I was in full Olympics overload this evening so I decided to surf the net to see what I could find. I stubled my way onto America Rhetoric where I found a Commencement Address at Harvard, 2001 delivered by Bono. (much better that a commencement address by Buzz Hargrove, but that is a different story). A little background here. I love Bono, and the rest of U2 for that matter. Right up their with my love of Wayne Gretzky. U2 for being so good that the world ignores that they are Christian Rock and Gretzky for his excellence and class. I have loved U2 since I was 10 and I defined who I liked by who my older brother liked. Those were the days, so much easier to mimic your brother than to be someone yourself. Alas, I am all grown up now and as big a U2 fan as ever.

But to the point...here are some excerpts from the speech, similar in tone and content to the one Bono delivered at PM Paul Martin's Coronation (or whatever it is called in Canada).

Rock music to me is rebel music. But rebelling against what? In the 50's it was sexual mores and double standards. In the 60's it was the Vietnam War and racial and social inequality. What are we rebelling against now? If I am honest, I'm rebelling against my own indifference. I am rebelling against the idea that the world is the way the world is and there's not a damned thing I can do about it. So I'm trying to do a damned thing. But fighting my indifference is my own problem.
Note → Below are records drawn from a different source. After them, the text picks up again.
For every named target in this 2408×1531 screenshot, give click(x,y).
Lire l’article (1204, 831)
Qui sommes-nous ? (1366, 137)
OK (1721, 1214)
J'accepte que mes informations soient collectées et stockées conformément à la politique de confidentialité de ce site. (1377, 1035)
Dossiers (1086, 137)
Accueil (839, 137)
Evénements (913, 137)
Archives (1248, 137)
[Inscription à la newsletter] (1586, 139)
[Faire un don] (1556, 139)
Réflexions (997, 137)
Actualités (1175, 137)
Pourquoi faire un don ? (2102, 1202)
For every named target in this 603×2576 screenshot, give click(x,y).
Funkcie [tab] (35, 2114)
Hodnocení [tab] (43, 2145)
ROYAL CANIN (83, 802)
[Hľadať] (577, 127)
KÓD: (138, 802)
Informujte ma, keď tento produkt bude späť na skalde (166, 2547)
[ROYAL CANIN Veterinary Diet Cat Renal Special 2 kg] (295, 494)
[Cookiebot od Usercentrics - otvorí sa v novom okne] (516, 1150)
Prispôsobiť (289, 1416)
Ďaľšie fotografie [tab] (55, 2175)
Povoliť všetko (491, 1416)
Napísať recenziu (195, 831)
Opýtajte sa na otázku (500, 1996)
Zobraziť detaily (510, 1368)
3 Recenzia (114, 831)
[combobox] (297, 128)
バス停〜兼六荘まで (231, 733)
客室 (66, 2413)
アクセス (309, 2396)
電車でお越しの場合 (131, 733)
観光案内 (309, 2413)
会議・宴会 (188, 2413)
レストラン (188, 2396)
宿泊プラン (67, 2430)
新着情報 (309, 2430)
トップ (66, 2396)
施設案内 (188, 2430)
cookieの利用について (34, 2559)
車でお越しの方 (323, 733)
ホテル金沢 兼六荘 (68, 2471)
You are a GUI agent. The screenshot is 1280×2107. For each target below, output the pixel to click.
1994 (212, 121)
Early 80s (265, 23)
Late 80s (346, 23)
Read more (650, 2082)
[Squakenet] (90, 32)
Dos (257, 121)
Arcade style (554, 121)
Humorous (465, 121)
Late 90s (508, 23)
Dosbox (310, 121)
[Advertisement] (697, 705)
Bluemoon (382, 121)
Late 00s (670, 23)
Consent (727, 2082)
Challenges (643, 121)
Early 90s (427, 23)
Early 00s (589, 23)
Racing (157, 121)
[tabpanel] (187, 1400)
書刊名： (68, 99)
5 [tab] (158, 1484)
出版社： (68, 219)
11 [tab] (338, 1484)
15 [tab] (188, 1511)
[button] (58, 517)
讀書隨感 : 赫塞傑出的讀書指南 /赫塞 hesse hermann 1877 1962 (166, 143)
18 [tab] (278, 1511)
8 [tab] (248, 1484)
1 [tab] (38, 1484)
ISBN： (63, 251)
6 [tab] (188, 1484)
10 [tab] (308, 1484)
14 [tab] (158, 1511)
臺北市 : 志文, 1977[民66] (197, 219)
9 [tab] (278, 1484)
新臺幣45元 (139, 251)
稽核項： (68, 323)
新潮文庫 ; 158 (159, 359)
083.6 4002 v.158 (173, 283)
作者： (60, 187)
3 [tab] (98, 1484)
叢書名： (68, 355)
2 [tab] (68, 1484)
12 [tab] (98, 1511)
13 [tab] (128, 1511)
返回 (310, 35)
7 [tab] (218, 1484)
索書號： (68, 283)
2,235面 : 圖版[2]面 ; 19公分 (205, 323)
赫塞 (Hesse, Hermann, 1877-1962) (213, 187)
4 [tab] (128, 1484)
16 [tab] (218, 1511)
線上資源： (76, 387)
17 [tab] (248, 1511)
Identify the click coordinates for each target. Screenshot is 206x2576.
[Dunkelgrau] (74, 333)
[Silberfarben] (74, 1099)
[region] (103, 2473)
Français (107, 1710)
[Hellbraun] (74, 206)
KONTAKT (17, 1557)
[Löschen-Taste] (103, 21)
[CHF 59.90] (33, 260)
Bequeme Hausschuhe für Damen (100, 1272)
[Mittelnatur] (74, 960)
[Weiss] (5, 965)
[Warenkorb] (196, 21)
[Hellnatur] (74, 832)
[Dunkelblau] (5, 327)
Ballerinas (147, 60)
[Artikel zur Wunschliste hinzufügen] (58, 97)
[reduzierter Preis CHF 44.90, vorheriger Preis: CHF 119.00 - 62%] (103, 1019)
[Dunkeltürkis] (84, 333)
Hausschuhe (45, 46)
When people around the world hear about the burden of debt that crushes the poorest countries, when they hear that for every dollar of government aid we send to developing nations, nine dollars comes back to us in debt service payments -- did you hear that? For every one dollar in government aid we send to these nations, we receive nine in debt service payments -- when people hear that, they get angry.

When the history books (that some of you will write) make records of this moment in time, we will be remembered for two things: the Internet, probably, and the everyday holocaust that is Africa: 25 million HIV positives who will leave behind 40 million AIDS orphans by 2010 in sub-Saharan Africa alone. [Note: Speech delivered June 12, 2001]This is the biggest health threat since the Bubonic Plague wiped out a third of Europe. And this is happening right now in our time.It's an unsustainable problem for Africa and, unless we hermetically seal the continent and close our conscience, it's an unsustainable problem for the world. But it's hard to make this a popular cause. It's hard to make it pop, you know? And I guess that's what my job is; 'cause pop is often, sadly often, the oxygen of politics.

Didn't John and Robert Kennedy come to Harvard? Isn't equality a son of a bitch to follow through on. Isn't "Love thy neighbour" in the global village so inconvenient? God writes us these lines, but we have to sing them -- take them to the top of the charts. But its not what the radio is playing, is it? I know. I know.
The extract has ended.